* Parts of the exercise *
[a] In the account of the Louisiana dog show weekend, what was the temperature when the writer pulled into the show site in Folsom?
[b] Write the next part of the account of the Louisiana dog show weekend, picking up right after its final sentence.

* Document section *
══════════════════════════════

While the east was bracing for a winter storm, the south received reports of possible severe thunder and lightning storms that could spawn tornadoes. Yet as I pulled into the dog show site in Folsom, Louisiana the skies were barely overcast and the temperature, at seventy-five degrees, made it seem like summer. The weatherman may not be one hundred percent right all the time but he or she came pretty close this weekend.
By seven p.m. that evening I was standing outside in a torrential downpour trying to get my dogs to do their business. The wind was lashing at my face and my hair was whipping around me, covering my eyes. The rain drenched my coat, my fleece hood and finally the tendrils of water found my jeans and finished off any dry spots I had on me. The dogs were energized by the wind although they too were soaked. Yet they were mesmerized by the sounds in the marsh behind the La Quinta Inn and were torn with staying and checking out the knocking, knocking, knocking noise nearby or going inside. Finally the lightning was almost on top of us and I pulled the three Border Collies into the Inn. It was a miserable evening for man or beast but I knew the next day we’d only be left with clear skies, cold temperatures and best of all, no snow and clear roads. Did I say only?
Does anyone know what kind of frog or toad or whatever makes this noise? It is a signature sound at this particular La Quinta Inn in Covington, well worth stopping and checking out if you are in that area. I picture little children sitting in tiny chairs with sticks playing their first musical performance. It is hard to stop listening to the concert and go inside.
The next day in the predawn hours, what people call o-dark-thirty, I opened the hotel door and was blasted with cold and heavy winds. My mantra became, I can do this, I can do this. Fortunately at the show site there are several baseball fields surrounded by a concrete walkway, perfect for walking dogs. As I walked each Border Collie they made me forget the cold. They helped me forget that I had not brought along gloves, mittens, a scarf or even a wool hat. Tommie Girl ran to the end of her leash and actually bounded into the air, turned and grabbed the leash and pulled it, her tug toy. Yes, my dogs can play tug with the leash until commanded to “out”. It’s a stress reliever for them but in this case it was a call of joy, to be outside on a beautiful day, in the whipping wind and crisp air. Trust your dog to know the good moments in life. They will always guide you. After Tommie, I walked the other two dogs one at a time and each was as thrilled as the first, pulling, twirling, tugging. They slept quietly in their crates afterwards until their show time.

══════════════════════════════

* Collected material *
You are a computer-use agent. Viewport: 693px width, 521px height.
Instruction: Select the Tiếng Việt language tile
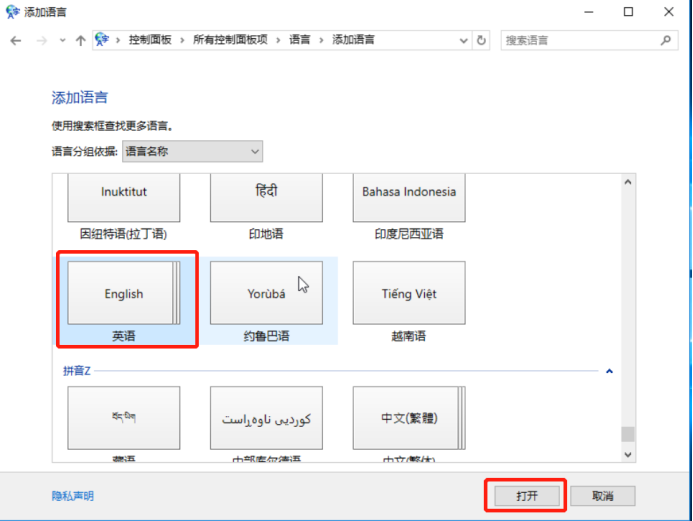(x=409, y=293)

══════════════════════════════

* Task-by-task outputs *
[a] Seventy-five degrees.

[b]
Leave it to me, the Rodney Dangerfield of the travel world, to come back to a problem at the hotel. Oh, I needed room service in the form of cleanup? Oops, the staff didn’t get to it. Bummer. The outlet and hairdryer in the room didn’t work? Bummer. As the world outside the hotel door got colder and colder it was hard to see the positives. But the dogs slept well and the next morning we loaded up for another try on what seemed like the Frozen movie screen set. There was more dog walking, more good moments, bad moments in the show ring, titles and ribbons and more shivering. The Breaking News app on my iPad showed messages of the winter storm hitting north of us. The wind and cold in Folsom were uncomfortable but not threatening our lives or homes. I did however, worry about my friends in the snow zone up north.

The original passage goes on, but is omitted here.